Data to use:

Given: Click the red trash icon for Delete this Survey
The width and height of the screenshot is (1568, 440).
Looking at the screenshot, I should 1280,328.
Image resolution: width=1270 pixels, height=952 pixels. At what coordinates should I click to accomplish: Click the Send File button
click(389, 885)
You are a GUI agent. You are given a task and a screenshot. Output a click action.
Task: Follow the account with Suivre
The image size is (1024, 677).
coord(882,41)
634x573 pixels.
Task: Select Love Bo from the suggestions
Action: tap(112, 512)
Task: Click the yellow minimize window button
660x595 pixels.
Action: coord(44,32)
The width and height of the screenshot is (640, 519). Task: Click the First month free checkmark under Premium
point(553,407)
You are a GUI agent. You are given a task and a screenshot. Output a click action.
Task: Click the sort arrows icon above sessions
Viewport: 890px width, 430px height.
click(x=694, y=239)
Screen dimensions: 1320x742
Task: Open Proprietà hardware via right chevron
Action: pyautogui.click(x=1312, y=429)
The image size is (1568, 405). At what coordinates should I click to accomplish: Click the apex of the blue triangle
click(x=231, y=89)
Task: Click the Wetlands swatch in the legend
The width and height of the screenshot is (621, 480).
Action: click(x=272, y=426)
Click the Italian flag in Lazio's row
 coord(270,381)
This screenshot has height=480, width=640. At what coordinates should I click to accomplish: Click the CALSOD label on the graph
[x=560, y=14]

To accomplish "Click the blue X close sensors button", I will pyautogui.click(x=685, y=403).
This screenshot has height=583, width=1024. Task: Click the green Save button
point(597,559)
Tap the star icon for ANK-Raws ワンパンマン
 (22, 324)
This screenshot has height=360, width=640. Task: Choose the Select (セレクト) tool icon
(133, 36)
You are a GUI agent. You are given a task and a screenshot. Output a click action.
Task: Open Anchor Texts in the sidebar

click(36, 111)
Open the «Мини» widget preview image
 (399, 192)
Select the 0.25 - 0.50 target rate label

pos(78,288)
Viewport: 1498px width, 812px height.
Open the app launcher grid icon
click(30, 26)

Task instructions:
In this exercise, every line of the listing is to be output exactly.

Reply:
Given: Click the red trash icon for Delete this Survey
The width and height of the screenshot is (1568, 440).
Looking at the screenshot, I should 1280,328.
Image resolution: width=1270 pixels, height=952 pixels. At what coordinates should I click to accomplish: Click the Send File button
click(389, 885)
You are a GUI agent. You are given a task and a screenshot. Output a click action.
Task: Follow the account with Suivre
The image size is (1024, 677).
coord(882,41)
634x573 pixels.
Task: Select Love Bo from the suggestions
Action: tap(112, 512)
Task: Click the yellow minimize window button
660x595 pixels.
Action: coord(44,32)
The width and height of the screenshot is (640, 519). Task: Click the First month free checkmark under Premium
point(553,407)
You are a GUI agent. You are given a task and a screenshot. Output a click action.
Task: Click the sort arrows icon above sessions
Viewport: 890px width, 430px height.
click(x=694, y=239)
Screen dimensions: 1320x742
Task: Open Proprietà hardware via right chevron
Action: pyautogui.click(x=1312, y=429)
The image size is (1568, 405). At what coordinates should I click to accomplish: Click the apex of the blue triangle
click(x=231, y=89)
Task: Click the Wetlands swatch in the legend
The width and height of the screenshot is (621, 480).
Action: click(x=272, y=426)
Click the Italian flag in Lazio's row
 coord(270,381)
This screenshot has height=480, width=640. At what coordinates should I click to accomplish: Click the CALSOD label on the graph
[x=560, y=14]

To accomplish "Click the blue X close sensors button", I will pyautogui.click(x=685, y=403).
This screenshot has height=583, width=1024. Task: Click the green Save button
point(597,559)
Tap the star icon for ANK-Raws ワンパンマン
 (22, 324)
This screenshot has height=360, width=640. Task: Choose the Select (セレクト) tool icon
(133, 36)
You are a GUI agent. You are given a task and a screenshot. Output a click action.
Task: Open Anchor Texts in the sidebar

click(36, 111)
Open the «Мини» widget preview image
 (399, 192)
Select the 0.25 - 0.50 target rate label

pos(78,288)
Viewport: 1498px width, 812px height.
Open the app launcher grid icon
click(30, 26)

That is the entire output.